Le droit français ne fixe pas un âge de responsabilité pénale absolu, contrairement à d’autres pays. Toutefois, la jurisprudence reconnaît que l’enfant devient pénalement responsable dès lors qu’il est capable de discernement. Ce discernement est souvent admis à partir de 13 ans.

La réforme de 2021 introduit néanmoins une présomption de non-discernement pour les mineurs de moins de 13 ans, ce qui limite fortement leur possibilité d’être poursuivis pénalement. Pour les mineurs plus âgés, les peines applicables sont toujours inférieures à celles encourues par les adultes, en vertu du principe d’atténuation de responsabilité.

Une procédure adaptée

La procédure pénale applicable aux mineurs prévoit une audience unique en deux temps: une audience sur la culpabilité suivie, plusieurs semaines plus tard, d’une audience sur la sanction. Ce système permet d’intégrer des mesures éducatives entre les deux phases et d’observer l’évolution du mineur.

Des mesures comme la réparation du préjudice, l’obligation de formation, la médiation ou l’interdiction de paraître dans certains lieux sont autant de dispositifs utilisés pour accompagner le mineur dans une démarche de réinsertion.

Responsabilité parentale: Quelles obligations pour les parents?

En matière de justice pénale des mineurs, les parents ont un rôle central. Leur responsabilité ne se limite pas à une présence morale ou affective, elle est aussi juridique et financière. Lorsqu’un mineur commet une infraction, ses représentants légaux peuvent être appelés à répondre civilement des dégâts causés aux victimes.

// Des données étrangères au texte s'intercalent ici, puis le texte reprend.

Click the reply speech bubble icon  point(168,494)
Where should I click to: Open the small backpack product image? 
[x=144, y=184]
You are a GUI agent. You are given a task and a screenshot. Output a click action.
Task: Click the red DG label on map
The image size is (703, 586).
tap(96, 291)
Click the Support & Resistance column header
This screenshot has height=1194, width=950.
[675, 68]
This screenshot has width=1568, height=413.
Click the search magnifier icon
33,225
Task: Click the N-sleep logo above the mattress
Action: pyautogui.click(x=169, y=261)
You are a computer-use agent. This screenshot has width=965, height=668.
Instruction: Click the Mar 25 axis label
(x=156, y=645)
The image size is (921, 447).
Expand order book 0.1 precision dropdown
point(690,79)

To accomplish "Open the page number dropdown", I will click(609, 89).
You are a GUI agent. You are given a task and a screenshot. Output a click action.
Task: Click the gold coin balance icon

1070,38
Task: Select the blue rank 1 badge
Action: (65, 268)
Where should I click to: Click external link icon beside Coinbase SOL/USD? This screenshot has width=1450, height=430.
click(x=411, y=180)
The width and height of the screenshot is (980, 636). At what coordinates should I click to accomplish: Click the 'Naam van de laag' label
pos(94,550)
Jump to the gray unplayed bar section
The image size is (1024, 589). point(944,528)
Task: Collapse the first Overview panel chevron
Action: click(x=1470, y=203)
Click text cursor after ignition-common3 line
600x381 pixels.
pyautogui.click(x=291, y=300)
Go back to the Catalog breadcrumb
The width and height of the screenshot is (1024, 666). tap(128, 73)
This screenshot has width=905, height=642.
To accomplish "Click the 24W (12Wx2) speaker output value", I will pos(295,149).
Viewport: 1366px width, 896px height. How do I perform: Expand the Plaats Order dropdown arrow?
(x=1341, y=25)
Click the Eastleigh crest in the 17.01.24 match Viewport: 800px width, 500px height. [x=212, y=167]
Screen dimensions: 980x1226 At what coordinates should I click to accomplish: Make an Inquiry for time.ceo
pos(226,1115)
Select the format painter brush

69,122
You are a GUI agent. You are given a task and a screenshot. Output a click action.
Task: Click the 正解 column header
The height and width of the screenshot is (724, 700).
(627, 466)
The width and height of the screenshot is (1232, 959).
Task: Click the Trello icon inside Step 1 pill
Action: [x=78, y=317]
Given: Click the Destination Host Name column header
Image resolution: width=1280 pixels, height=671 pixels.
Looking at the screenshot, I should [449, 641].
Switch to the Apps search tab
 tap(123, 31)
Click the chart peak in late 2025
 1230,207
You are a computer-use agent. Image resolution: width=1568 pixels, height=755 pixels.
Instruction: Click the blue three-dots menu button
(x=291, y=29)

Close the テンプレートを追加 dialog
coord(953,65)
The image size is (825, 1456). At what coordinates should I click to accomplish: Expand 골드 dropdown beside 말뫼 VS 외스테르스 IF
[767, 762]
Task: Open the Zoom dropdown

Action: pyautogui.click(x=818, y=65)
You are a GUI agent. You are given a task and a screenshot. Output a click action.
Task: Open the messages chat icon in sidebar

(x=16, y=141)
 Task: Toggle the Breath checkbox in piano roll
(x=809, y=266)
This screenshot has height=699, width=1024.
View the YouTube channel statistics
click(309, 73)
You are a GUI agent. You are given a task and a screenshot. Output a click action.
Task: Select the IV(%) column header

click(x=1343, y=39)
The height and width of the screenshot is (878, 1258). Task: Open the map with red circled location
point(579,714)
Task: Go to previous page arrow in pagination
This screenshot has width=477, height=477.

Obligation de surveillance

Le Code civil impose aux parents une obligation de surveillance et d’éducation. S’ils manquent à ces devoirs, ils peuvent être tenus pour responsables du préjudice causé par leur enfant. L’article 1242 du Code civil précise que les parents sont présumés responsables sauf s’ils prouvent qu’ils n’ont commis aucune faute de surveillance ou d’éducation.

Sanctions indirectes

Les parents peuvent aussi faire l’objet de sanctions indirectes. Ainsi, en cas de récidive ou de carence éducative avérée, le juge peut ordonner une mesure d’assistance éducative, voire le placement du mineur. Dans les cas extrêmes, le juge des enfants peut même suspendre ou retirer l’autorité parentale.

Par ailleurs, certaines aides sociales, telles que les allocations familiales, peuvent être suspendues temporairement si le comportement du mineur révèle un manque d’implication des parents dans leur rôle éducatif.

Conclusion: Une justice à la fois protectrice et responsabilisante

La justice pénale des mineurs illustre une volonté d’équilibre entre sanction et éducation. Elle repose sur des fondements juridiques solides et adaptés à la jeunesse, tout en impliquant fortement les parents dans le processus. Elle permet non seulement de traiter les actes délictueux, mais aussi d’offrir une seconde chance à ceux qui en ont besoin.

Cette approche spécifique s’inscrit dans le cadre du droit pénal et du droit de la famille, deux branches complémentaires du Droit qui s’entrecroisent autour de la notion de responsabilité – individuelle, éducative et parentale.